NYC Police Now Mandated To Record Race And Gender In All Stops, How Will Cannabis Arrests Be Affected?

In a landmark decision, New York’s City Council passed a law requiring New York Police Department officers to record the race, gender and age of individuals they question. This move, overriding New York Mayor Eric Adams’ veto, marks a significant step towards police reform and transparency.

The law’s passage follows a controversial incident when recently elected City Councilmember Yusef Salaam was pulled over by police without explanation several days ago. Salaam is a member of the exonerated group of men known as the Central Park Five.

The new legislation targets the NYPD, the largest police force in the U.S., compelling its 36,000 officers to log details of all investigative encounters. Many view the move as a critical development in a city historically plagued by the contentious “stop and frisk” policy, declared unconstitutional in 2013, that disproportionately impacted communities of color. The new law mandates documentation even in minor encounters not involving crime suspects.

Why It Matters: NYC Epicenter Of Cannabis Stops And Arrests

A study analyzing the home addresses of individuals arrested in New York State from 1980 to 2021 revealed significant enforcement disparities in cannabis arrests, with some areas experiencing arrest rates up to 10 times higher than the state average. New York City was the epicenter of marijuana arrests, totaling approximately one million. NYPD data showed that New Yorkers of color made up more than 94 percent of arrests and summonses issued for marijuana violations and offenses in 2020.

The highest cannabis arrest concentrations, noted in a recent New York Times report were in specific areas of the city, including parts of Brownsville, East Flatbush and East Harlem – all predominantly Black neighborhoods. The majority of these arrests targeted Black and Latino men, challenging the police’s assertion that their actions were based on emergency calls and community complaints rather than racial bias, said NYT author Ashley Southall, noting that “While the sum of marijuana arrests contributing to the map is staggering, it may be missing millions more encounters.”

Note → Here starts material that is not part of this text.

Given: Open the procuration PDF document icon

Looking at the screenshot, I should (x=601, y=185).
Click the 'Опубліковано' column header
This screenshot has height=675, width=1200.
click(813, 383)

Mayor Adams Vs. NYC Public Advocate

“If you talk to the victim of a crime or law enforcement professional, they will tell you: in public safety, seconds matter,” Mayor Adams said Tuesday at City Hall as he implored the council to let his veto stand.

New York City Public Advocate Jumaane Williams, who sponsored the bill, said that reporting the encounters could be done in less than a minute on an officer’s smartphone through a system already in place.

“This is not about preventing police work,” Williams said. “This is police work.”